● **Problem to solve**: Filter the material below down to the lines with the word "table" and give those lines.

● **Records supplied**:
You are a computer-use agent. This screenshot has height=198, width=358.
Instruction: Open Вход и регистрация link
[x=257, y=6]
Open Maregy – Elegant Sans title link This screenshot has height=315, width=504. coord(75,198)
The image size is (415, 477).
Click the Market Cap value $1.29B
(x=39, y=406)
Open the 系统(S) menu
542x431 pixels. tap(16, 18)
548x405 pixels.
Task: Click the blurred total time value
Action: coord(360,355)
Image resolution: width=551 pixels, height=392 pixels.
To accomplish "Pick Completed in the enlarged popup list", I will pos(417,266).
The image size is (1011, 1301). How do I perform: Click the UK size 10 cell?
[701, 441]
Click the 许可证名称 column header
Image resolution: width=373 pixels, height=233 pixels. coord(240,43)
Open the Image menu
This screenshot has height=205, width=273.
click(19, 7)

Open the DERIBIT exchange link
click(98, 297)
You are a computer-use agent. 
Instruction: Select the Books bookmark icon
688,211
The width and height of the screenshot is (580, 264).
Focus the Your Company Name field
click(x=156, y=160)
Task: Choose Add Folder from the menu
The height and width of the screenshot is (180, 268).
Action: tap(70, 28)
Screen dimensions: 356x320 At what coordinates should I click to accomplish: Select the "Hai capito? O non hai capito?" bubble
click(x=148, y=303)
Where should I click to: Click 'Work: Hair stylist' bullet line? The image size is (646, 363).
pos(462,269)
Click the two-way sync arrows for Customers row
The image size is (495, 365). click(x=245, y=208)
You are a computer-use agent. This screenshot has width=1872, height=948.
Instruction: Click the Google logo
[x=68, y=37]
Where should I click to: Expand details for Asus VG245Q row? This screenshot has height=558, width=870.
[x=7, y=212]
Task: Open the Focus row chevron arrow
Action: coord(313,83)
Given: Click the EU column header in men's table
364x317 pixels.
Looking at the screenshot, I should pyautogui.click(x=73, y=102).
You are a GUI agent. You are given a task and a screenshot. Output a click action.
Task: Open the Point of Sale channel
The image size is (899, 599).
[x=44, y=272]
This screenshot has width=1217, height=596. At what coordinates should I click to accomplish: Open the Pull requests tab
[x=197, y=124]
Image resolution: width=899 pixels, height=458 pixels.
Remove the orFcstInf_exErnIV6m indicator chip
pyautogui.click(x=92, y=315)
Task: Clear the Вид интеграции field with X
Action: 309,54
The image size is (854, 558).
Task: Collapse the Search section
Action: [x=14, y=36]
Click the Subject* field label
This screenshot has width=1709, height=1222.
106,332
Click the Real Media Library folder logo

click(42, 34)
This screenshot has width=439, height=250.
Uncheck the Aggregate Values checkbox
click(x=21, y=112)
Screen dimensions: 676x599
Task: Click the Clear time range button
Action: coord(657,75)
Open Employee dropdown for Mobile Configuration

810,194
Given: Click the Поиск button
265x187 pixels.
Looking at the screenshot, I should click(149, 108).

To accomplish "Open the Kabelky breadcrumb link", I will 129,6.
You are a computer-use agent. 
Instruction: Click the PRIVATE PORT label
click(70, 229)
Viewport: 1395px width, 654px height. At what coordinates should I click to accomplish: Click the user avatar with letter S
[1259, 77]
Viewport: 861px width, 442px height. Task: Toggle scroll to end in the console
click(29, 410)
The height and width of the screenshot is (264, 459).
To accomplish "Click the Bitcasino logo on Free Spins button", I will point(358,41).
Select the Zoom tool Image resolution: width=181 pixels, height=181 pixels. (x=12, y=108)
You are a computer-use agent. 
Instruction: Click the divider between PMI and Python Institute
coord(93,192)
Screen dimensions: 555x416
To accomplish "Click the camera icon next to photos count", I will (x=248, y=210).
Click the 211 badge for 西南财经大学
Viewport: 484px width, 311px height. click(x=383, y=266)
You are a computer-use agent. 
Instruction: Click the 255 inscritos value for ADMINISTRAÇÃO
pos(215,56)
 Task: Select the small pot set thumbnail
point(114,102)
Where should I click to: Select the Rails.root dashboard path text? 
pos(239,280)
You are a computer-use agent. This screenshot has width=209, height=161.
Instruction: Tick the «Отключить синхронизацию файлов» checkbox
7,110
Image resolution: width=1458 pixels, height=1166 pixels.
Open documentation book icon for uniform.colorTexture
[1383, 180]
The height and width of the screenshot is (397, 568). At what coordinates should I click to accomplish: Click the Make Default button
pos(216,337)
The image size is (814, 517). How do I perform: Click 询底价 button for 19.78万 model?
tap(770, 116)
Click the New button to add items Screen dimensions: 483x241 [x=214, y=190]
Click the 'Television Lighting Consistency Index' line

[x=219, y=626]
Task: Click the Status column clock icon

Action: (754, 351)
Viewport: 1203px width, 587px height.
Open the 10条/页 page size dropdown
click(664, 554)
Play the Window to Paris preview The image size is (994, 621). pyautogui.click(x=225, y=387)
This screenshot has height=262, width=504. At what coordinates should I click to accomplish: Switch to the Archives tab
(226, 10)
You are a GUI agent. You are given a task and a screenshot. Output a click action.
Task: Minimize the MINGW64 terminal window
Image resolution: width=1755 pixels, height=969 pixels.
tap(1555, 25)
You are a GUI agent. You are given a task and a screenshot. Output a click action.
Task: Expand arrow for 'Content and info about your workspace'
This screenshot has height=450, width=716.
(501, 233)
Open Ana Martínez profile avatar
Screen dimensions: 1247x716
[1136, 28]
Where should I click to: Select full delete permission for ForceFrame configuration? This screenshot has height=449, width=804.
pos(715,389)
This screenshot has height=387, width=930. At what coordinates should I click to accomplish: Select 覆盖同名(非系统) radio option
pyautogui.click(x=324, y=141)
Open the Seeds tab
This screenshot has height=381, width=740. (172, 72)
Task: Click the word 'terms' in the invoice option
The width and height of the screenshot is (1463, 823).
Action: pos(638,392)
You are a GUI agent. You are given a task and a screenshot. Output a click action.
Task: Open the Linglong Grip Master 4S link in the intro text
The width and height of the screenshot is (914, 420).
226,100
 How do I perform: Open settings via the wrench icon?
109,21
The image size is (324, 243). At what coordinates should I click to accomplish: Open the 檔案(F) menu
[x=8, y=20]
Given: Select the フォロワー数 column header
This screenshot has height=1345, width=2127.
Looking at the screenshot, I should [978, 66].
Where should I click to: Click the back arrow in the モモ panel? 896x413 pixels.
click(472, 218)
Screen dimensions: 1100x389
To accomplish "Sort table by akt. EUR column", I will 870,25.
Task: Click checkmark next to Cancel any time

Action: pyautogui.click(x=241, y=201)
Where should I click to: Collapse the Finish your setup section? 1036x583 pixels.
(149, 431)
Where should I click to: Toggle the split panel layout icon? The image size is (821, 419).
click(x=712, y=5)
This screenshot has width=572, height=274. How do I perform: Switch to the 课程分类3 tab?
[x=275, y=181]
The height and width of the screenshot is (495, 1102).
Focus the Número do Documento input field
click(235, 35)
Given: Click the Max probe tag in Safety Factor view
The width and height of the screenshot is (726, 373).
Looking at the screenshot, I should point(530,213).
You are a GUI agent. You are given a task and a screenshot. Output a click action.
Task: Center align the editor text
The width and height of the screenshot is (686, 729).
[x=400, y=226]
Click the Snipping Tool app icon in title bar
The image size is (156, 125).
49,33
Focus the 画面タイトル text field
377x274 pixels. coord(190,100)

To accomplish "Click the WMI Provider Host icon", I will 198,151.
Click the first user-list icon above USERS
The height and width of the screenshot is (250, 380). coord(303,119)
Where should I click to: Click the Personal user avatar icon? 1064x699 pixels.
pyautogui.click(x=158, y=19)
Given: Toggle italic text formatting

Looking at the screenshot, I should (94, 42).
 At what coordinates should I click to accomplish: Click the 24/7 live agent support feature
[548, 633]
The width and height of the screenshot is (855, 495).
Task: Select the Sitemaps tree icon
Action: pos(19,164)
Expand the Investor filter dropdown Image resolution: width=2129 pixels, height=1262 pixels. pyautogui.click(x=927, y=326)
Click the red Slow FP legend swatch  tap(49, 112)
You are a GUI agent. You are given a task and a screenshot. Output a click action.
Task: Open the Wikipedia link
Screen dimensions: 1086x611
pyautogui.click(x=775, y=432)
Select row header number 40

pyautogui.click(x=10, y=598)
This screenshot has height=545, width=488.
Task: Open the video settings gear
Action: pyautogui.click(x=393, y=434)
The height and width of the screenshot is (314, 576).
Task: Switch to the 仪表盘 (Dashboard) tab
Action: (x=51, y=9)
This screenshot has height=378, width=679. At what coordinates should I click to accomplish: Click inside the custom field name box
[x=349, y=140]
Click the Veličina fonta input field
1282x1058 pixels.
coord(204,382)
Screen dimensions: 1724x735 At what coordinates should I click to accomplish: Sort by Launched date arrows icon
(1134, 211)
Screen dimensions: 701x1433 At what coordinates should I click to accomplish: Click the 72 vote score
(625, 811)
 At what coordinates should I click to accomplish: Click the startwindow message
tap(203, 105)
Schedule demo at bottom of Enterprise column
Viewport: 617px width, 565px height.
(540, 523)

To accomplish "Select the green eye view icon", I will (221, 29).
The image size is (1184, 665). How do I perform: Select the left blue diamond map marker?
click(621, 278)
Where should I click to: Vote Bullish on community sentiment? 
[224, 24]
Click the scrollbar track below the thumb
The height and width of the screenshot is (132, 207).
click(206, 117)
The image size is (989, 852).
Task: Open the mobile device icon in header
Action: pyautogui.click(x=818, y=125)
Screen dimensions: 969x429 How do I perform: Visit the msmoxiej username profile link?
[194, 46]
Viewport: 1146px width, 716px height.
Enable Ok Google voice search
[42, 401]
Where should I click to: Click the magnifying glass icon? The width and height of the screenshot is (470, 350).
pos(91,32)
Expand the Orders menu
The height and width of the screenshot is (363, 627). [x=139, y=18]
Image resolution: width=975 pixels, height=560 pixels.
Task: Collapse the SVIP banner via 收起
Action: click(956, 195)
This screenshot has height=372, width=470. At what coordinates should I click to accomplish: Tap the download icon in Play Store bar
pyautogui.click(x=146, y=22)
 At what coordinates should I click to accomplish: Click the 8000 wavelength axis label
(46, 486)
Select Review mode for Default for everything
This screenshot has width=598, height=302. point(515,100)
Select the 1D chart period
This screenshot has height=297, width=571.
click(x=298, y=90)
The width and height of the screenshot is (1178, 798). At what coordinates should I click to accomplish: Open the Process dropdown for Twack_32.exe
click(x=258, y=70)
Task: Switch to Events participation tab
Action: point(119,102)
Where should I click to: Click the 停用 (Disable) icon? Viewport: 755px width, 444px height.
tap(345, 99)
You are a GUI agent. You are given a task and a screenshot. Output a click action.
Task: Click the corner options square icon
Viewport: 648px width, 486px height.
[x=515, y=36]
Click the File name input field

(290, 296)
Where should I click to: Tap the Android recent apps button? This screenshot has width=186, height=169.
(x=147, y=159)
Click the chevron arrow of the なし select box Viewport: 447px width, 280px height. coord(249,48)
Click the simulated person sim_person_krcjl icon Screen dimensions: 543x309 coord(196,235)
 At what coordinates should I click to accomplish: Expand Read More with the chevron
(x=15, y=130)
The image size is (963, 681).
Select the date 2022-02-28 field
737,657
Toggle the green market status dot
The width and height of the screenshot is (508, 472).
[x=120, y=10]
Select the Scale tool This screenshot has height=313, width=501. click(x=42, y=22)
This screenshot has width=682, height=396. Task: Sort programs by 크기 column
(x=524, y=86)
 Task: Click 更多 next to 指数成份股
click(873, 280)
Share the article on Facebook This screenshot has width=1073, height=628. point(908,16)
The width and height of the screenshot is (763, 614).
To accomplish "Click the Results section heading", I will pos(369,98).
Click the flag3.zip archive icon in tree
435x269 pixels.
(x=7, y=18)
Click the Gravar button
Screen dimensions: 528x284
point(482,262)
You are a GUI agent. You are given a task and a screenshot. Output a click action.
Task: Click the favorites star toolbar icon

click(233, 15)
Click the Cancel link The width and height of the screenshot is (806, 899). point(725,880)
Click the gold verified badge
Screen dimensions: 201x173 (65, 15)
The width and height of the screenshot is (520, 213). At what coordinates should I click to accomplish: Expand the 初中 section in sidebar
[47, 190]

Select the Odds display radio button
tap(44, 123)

● **Finished exercise**:
Given: Click the EU column header in men's table
To accomplish "Sort table by akt. EUR column", I will 870,25.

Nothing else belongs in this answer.